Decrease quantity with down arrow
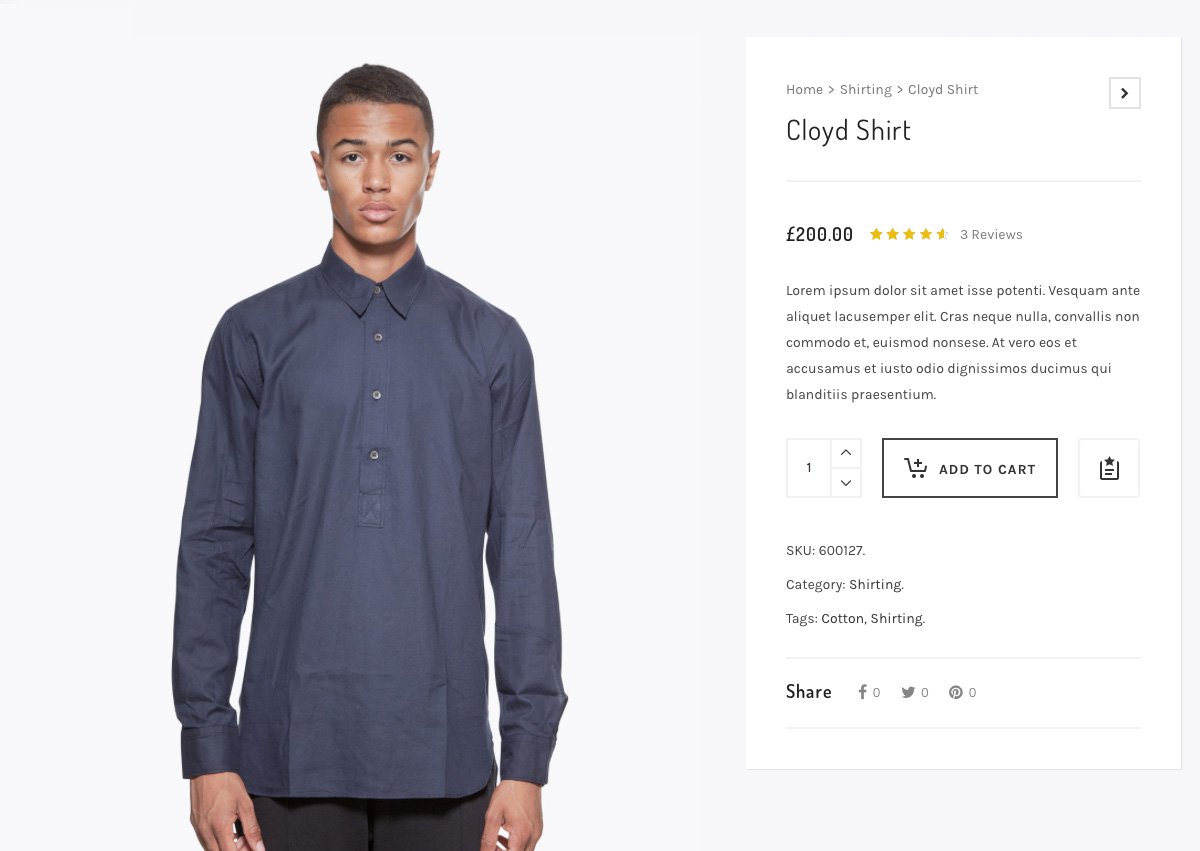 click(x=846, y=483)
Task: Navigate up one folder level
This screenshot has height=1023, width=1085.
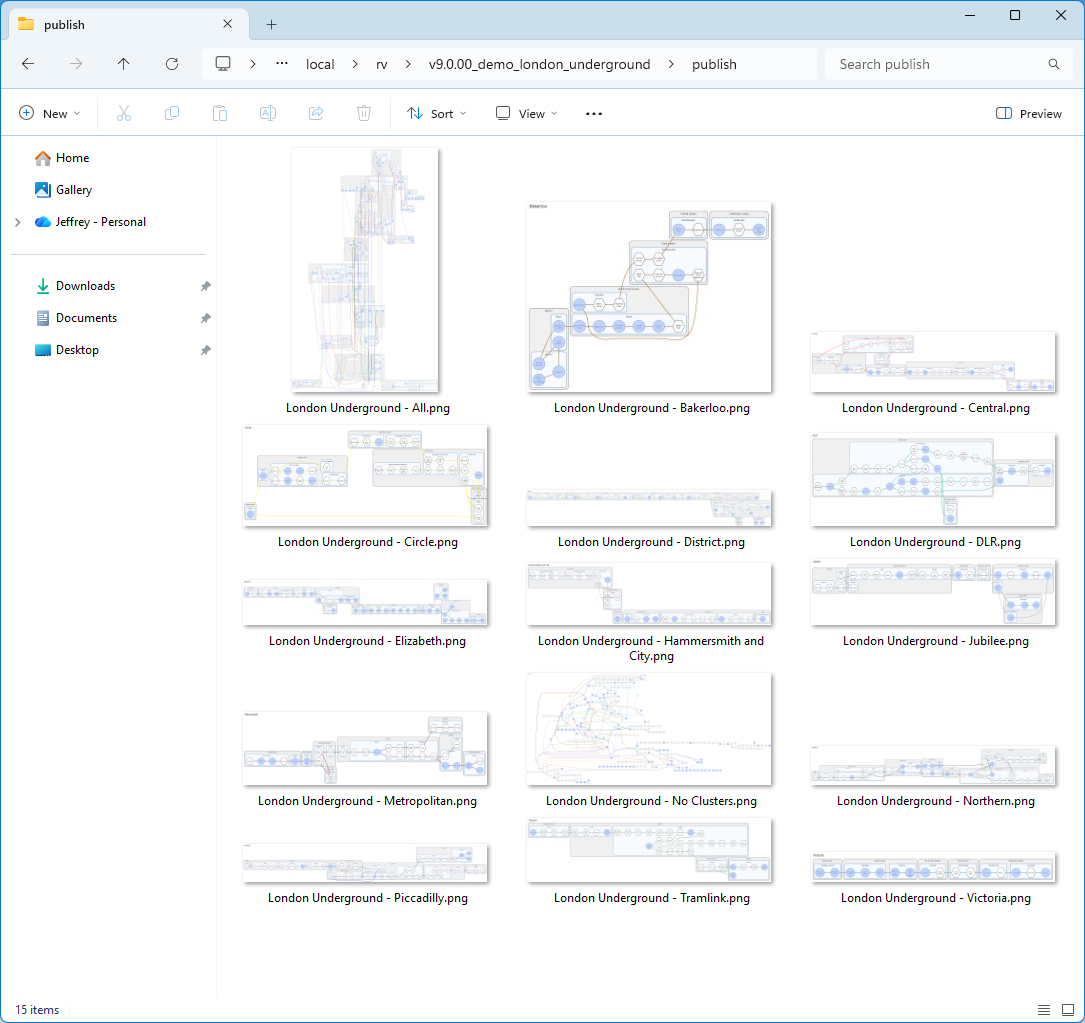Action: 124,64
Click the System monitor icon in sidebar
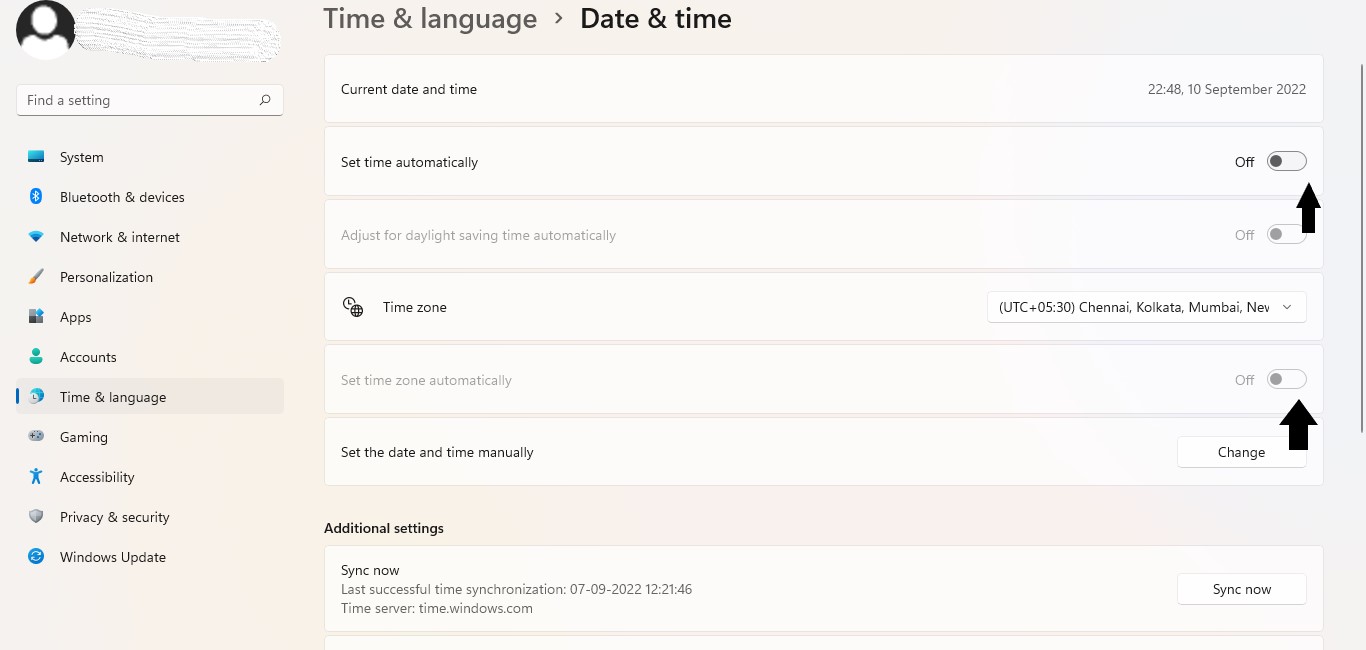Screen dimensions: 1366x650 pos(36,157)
==========
Restate word for word the lines running from the one with "Task: Navigate up one folder level" to the end of the entries; pictures are to be left out.

EXERCISE SOLUTION
Task: Navigate up one folder level
This screenshot has height=1023, width=1085.
Action: 124,64
Click the System monitor icon in sidebar
Screen dimensions: 1366x650 pos(36,157)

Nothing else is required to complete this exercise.